Lunch And The Value Of Non-Cognitive Skills

This column has been corrected to reflect the fact that family lunch is still part of the curriculum at the Weekday School.

At the Weekday School at Riverside Church, there is a central piece of curriculum that taught preschool children self-control, empathy, and social skills, as well as basic math. That curriculum is called “lunch.”

In each Weekday School classroom every day, 3- and 4-year-olds are responsible for serving themselves out of common bowls, family style. Each day one child is given the job of setting the table, which requires counting the number of children in the room and setting out, in a pattern, the proper numbers of forks, spoons, and napkins.

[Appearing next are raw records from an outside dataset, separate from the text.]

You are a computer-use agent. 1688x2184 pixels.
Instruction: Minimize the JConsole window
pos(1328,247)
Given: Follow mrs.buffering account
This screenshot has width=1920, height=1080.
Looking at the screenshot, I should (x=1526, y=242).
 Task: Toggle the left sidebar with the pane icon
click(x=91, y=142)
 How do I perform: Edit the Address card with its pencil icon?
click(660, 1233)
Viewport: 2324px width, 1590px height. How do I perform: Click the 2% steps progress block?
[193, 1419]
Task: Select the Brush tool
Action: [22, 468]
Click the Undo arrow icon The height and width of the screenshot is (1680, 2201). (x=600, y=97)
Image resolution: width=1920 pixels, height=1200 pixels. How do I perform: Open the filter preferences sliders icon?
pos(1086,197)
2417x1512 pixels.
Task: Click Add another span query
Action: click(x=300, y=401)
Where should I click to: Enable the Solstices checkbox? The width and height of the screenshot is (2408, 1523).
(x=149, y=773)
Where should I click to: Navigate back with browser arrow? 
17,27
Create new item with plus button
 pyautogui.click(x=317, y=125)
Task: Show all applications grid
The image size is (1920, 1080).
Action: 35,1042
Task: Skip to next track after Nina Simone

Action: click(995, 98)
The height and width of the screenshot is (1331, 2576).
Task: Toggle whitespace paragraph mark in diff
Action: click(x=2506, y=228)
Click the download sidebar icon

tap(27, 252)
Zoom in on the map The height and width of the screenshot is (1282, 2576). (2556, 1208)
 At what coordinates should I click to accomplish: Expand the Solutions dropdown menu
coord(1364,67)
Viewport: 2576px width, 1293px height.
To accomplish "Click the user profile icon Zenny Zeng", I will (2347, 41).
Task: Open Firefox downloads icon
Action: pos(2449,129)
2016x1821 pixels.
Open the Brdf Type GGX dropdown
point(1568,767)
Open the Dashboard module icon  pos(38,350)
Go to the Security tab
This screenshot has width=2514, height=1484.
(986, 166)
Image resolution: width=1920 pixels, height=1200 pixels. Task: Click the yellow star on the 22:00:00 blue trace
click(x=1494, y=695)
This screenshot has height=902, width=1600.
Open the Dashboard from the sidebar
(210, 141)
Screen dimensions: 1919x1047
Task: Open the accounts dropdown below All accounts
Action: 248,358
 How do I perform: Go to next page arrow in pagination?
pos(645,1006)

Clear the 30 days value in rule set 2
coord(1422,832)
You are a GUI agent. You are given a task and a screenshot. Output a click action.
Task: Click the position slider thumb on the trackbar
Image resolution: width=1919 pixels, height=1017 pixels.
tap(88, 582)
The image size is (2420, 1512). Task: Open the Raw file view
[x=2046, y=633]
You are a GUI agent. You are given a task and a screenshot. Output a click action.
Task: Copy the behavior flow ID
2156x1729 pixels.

The children pour milk and juice out of pitchers, decide how much food they wanted, serve themselves, and pass food to others. They learn to judge portion size, and not to waste. In at least one class when my children attended, a worm compost bin continued the lesson, as children observed how food scraps supported other living communities.

Lunch at the Weekday School is a beautiful showcase for what Paul Tough, author of the new book “How Children Succeed,” calls “non-cognitive skills.” I was reminded of this when Tough presented his ideas to a roomful of parents and educators at last week’s event sponsored by GothamSchools.

Tough also talked about training relationships, which could include music, sports, chess, or any other activity, often involving competition, where kids get the important experience of failing, and approaching failure productively. Running has been a source of this experience for my eldest. In cross-country and track, he has learned important lessons of perseverance and endurance, goal-setting and patience.

My kids are in high school now, but recently I met the mother of a current preschooler at the Weekday School. She said she was concerned about the family-style lunch’s future. Fortunately, the tradition is intact, but her concern sounded plausible to me because I have observed all of the schools my children have attended navigating a tension between academics and everything else.

Even in my kids’ day, there was pressure from some for the preschool to be more “pre-academic,” meaning an emphasis on worksheets and testable skills, and a counter-push for emphasis on “character,” meaning an emphasis on empathy, self-control, creative play, and other non-cognitive skills.

In today’s frenzy of test-based accountability and reliance on measurable data, elements that are in many ways so easy to include in classroom experiences, and that are essential for students’ success later in life, are being ignored. Paul Tough’s book reminds us of what is being left behind.

Jennifer Freeman is a science writer who has served on the Community Education Council of District 3. She has been a public school parent since 1999.